BEGIN Input data

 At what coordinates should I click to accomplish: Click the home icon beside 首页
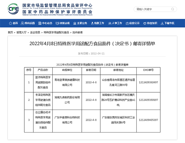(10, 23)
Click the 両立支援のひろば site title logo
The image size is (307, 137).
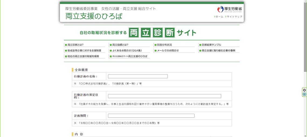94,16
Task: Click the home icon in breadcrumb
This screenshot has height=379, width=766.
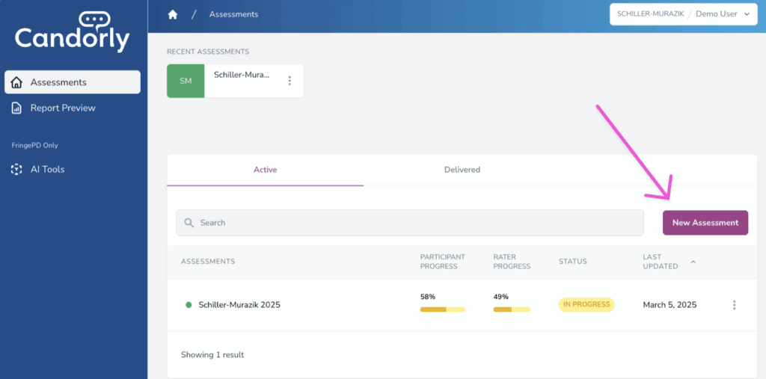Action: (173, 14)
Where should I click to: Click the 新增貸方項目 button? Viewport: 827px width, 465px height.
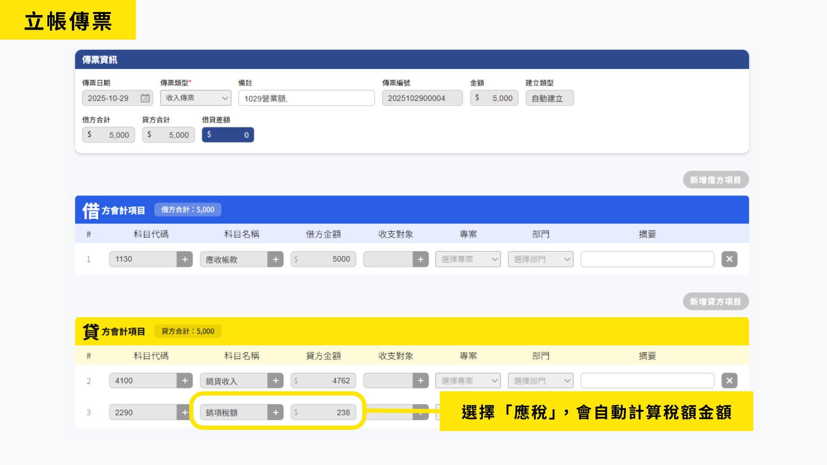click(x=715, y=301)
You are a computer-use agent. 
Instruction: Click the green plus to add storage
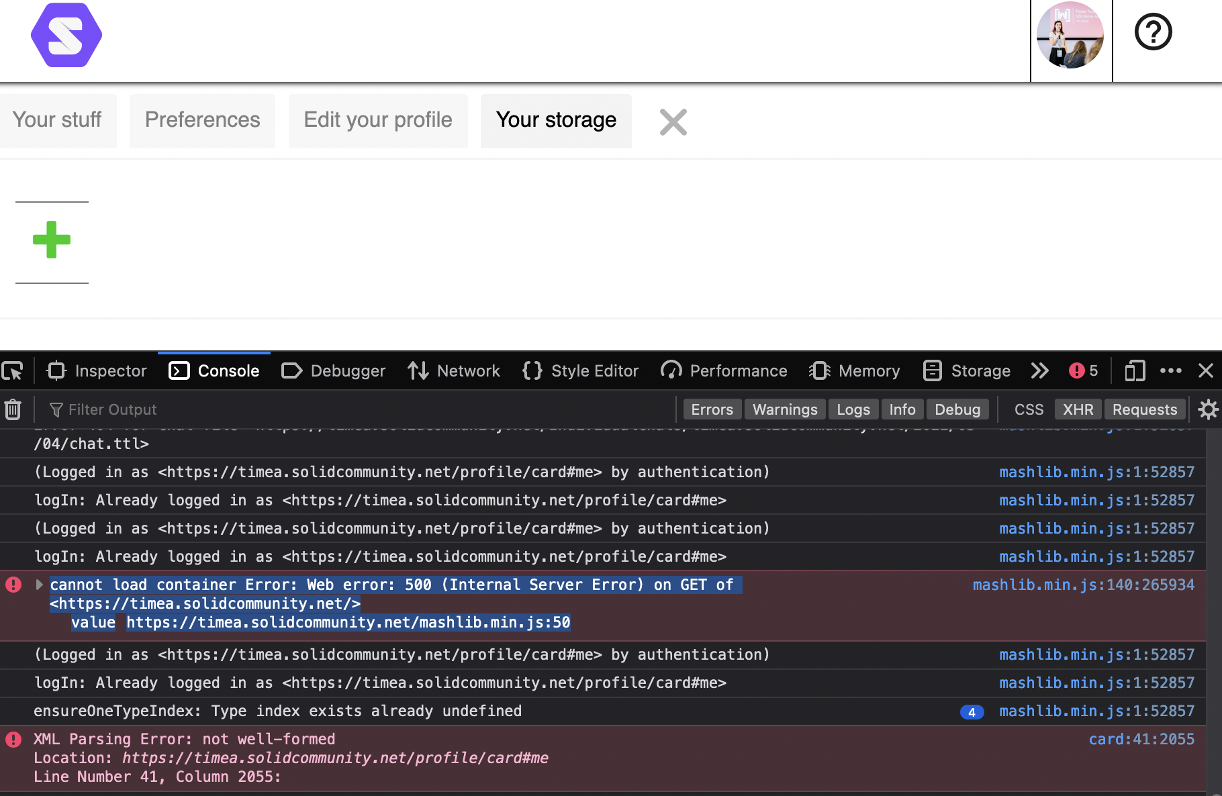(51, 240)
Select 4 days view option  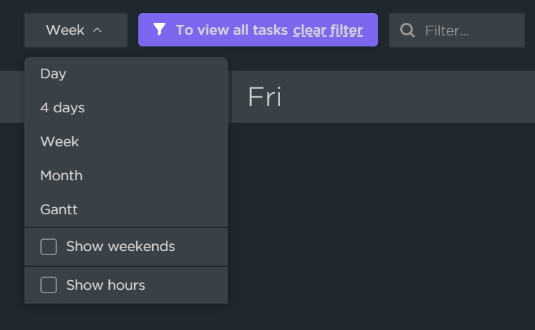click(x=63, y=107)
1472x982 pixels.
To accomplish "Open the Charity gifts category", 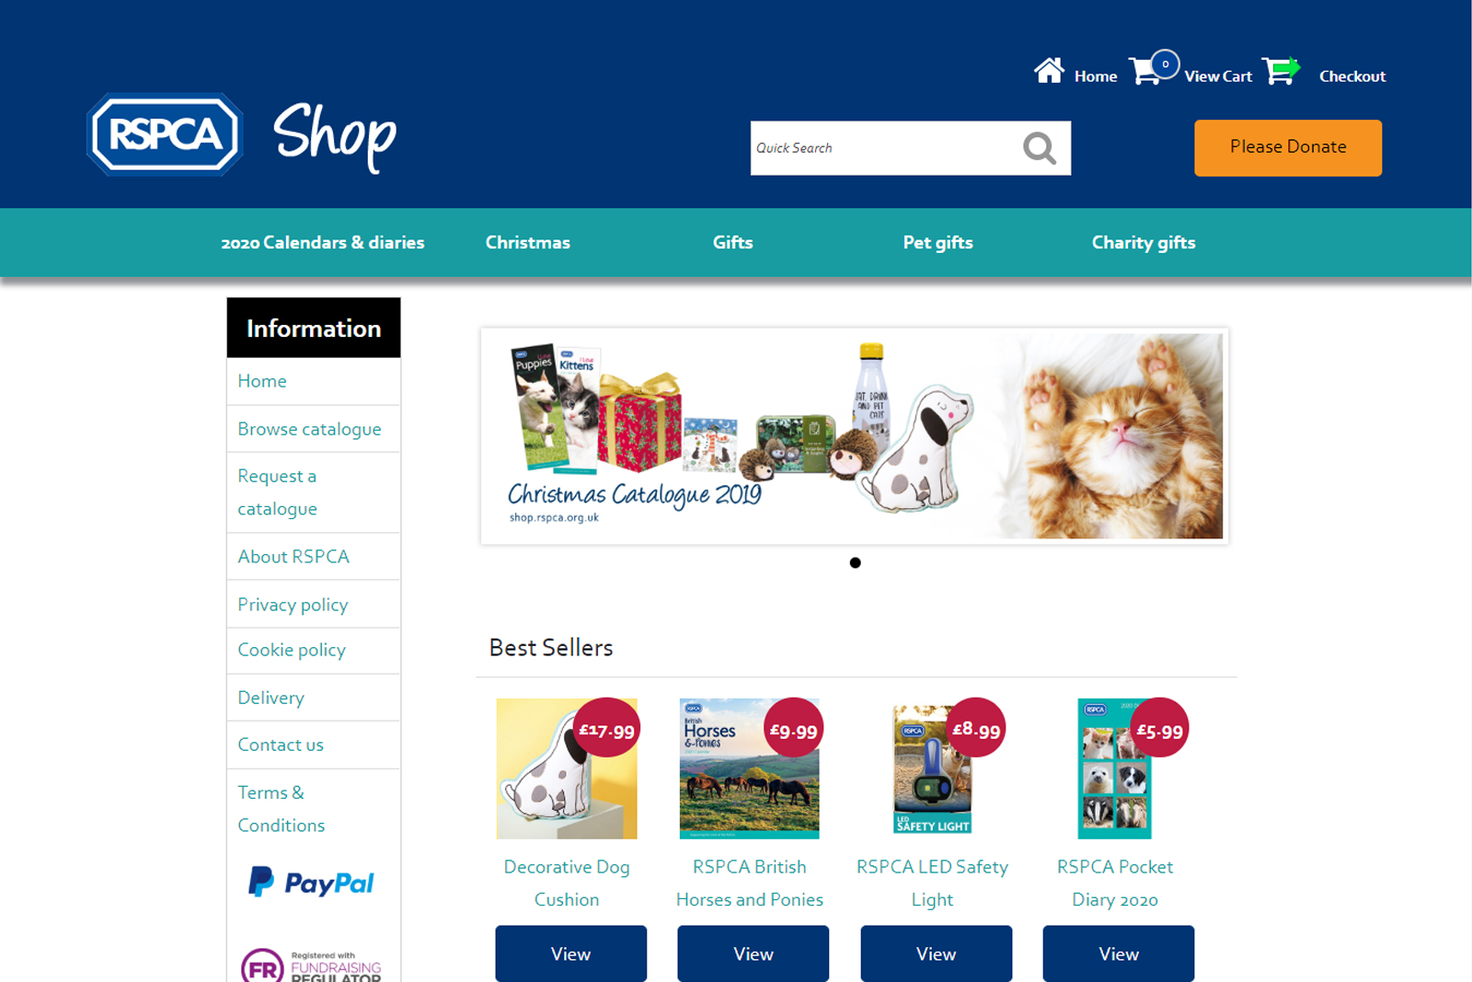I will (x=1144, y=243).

END Input data
BEGIN Input data

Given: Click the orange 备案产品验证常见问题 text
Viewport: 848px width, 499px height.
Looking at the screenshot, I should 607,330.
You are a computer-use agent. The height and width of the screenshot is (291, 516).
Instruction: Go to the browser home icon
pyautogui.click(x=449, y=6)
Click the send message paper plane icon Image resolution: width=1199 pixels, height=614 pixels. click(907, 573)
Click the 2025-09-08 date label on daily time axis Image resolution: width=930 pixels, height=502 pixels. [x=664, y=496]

END Input data

→ **Work required**: Lay out the rows as a JSON list of strings, one string per line and no blank lines. Begin at the line that contains "Given: Click the orange 备案产品验证常见问题 text" and stop after the line that contains "Click the 2025-09-08".

→ **Problem solution**:
[
  "Given: Click the orange 备案产品验证常见问题 text",
  "Viewport: 848px width, 499px height.",
  "Looking at the screenshot, I should 607,330.",
  "You are a computer-use agent. The height and width of the screenshot is (291, 516).",
  "Instruction: Go to the browser home icon",
  "pyautogui.click(x=449, y=6)",
  "Click the send message paper plane icon Image resolution: width=1199 pixels, height=614 pixels. click(907, 573)",
  "Click the 2025-09-08 date label on daily time axis Image resolution: width=930 pixels, height=502 pixels. [x=664, y=496]"
]